Japan’s aging population is continuously increasing and on top of this, more than 4 million people across the country are currently living with dementia; at a cost of which is about 1 percent of the world’s gross domestic product (GDP). Therefore, Japan is putting a lot of effort into confronting the issue by raising more awareness and increasing the understanding around dementia and how it affects not only the person with it, but also their families, the community, and the country as a whole.
Dementia is a term used to describe a decrease in mental ability that is severe enough to interfere with a person’s daily life. The most common type of dementia is Alzheimer’s which affects a person’s memory, behavior, and ability to think clearly. Early symptoms may sometimes appear minor in nature such as memory loss, challenges in planning or problem solving, difficulty in completing familiar tasks at home, in school or at leisure, confusion with time or place, trouble understanding visual images and spatial objects and so on. These symptoms progress as the disease causes more damage to the brain.
Due to the increasing number of people being diagnosed with dementia, people with family members suffering from the disease are left having to care for them. Improved dementia care along with trying to detect dementia early, an increase in doctors and caregivers, was a huge focus in last year’s government proposals.

Dataset items
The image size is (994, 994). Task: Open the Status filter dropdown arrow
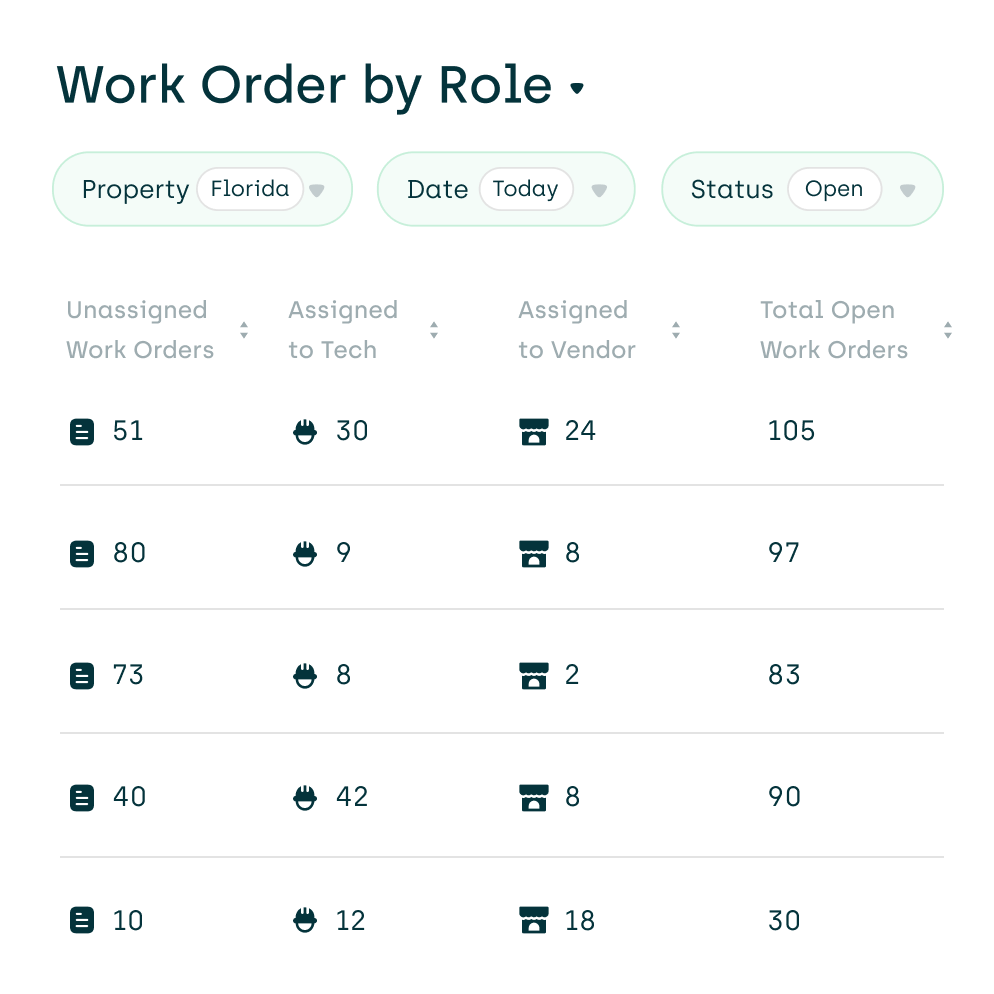click(907, 189)
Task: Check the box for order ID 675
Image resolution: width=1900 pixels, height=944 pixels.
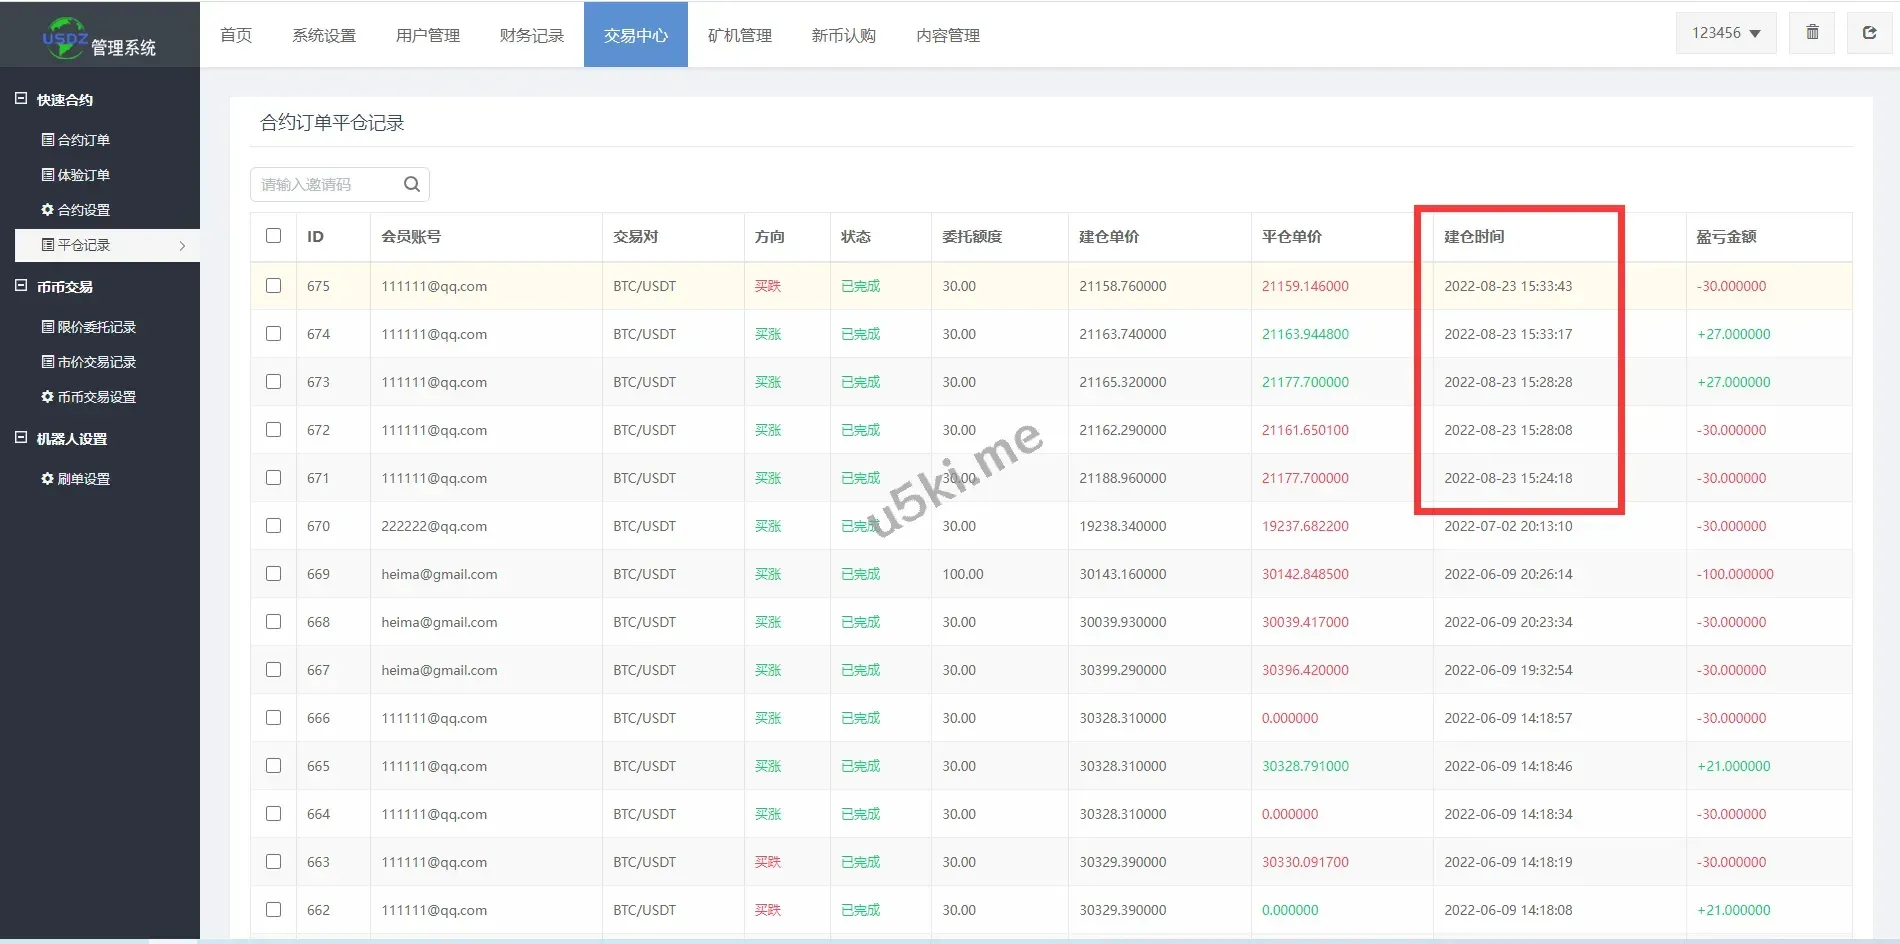Action: click(x=273, y=286)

**ASSIGNMENT**
Continue the text about dementia in Japan from the point where it stops.

**ANSWER BELOW**
In 2014, approximately 11,000 people were reported temporarily missing due to dementia and in some cases, some were either abused or killed by their relatives. Several campaigns have gone into action to increase the understanding of dementia and to encourage those with dementia to express in their own words their thoughts and feelings around having to deal with the ongoing challenges that they’re faced with every day with dementia.
A budgeted plan of 22.5 billion yen has been proportioned to improve dementia care this year from April 2016. This is a great example of Japan acting as the global frontrunner to address the stigmatism around dementia by raising awareness and understanding.